= Trial of the facts =

Trial in UK law that can take place when a defendant is medically unfit to plead

Under the law of England and Wales and the law of Northern Ireland regarding insanity and unfitness to plead, once a court has determined that the defendant is subject to a disability that prevents their trial progressing, there may be a "trial of the facts" or "examination of facts hearing" in which the truth of the allegations against the defendant, as opposed to their guilt or innocence of a crime, is to be determined. The court's options are: to order an absolute discharge; a supervision order; or a hospital order (with or without a restriction order).

The trial is not a criminal trial to determine guilt or otherwise; it is "limited to ensuring that the interference with the liberty of the defendant consequent upon whatever order might be made following an adverse finding can be justified by reference to what can be proved about what he or she did, even if intention might have been clouded by delusion or other incapacity."

== History ==
Under the earlier Criminal Procedure (Insanity) Act 1964, determination of unfitness to plead led to an assumption that the accused had committed the act, without need for the prosecution to submit evidence, followed by automatic admission to hospital. In consequence fitness to plead was very rarely raised by defendants.

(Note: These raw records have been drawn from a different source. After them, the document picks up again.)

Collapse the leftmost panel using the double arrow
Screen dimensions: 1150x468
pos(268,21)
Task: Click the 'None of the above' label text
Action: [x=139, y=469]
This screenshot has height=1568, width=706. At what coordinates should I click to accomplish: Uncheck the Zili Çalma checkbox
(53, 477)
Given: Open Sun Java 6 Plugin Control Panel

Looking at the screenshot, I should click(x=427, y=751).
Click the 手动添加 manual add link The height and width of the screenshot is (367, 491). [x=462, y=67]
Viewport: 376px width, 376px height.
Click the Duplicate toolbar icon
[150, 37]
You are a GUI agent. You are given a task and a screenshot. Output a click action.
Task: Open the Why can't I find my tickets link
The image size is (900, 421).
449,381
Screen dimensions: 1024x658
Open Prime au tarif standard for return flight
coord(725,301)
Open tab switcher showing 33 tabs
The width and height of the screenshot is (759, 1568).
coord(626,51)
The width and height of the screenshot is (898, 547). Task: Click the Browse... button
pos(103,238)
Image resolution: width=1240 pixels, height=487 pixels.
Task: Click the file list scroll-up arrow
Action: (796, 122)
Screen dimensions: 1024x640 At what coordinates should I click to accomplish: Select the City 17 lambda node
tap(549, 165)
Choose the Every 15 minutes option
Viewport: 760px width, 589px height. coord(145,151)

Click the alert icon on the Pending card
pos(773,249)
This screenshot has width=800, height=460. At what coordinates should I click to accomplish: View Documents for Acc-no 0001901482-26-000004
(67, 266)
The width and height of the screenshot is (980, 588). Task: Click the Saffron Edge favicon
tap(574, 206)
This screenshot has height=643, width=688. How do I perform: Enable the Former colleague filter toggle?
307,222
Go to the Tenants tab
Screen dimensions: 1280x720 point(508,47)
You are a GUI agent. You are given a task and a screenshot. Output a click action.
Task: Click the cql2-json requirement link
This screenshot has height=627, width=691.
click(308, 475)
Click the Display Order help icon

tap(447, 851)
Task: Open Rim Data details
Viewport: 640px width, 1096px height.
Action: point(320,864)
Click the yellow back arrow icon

Under the Criminal Procedure (Insanity and Unfitness to Plead) Act 1991, if the accused is found unfit to plead then a "trial of the facts" before a jury is held, so that the evidence against the defendant is tested to some degree. An unfit person would not necessarily require admission to a psychiatric hospital.

A notable "trial of the fact" took place in Northern Ireland in 2018, when Ivor Bell, a former IRA leader with vascular dementia, was found to be unfit to plead in a trial regarding the disappearance of Jean McConville. Another took place as part of the trial of Jeffrey Donaldson in 2026, in which his wife Eleanor was found unfit to plead.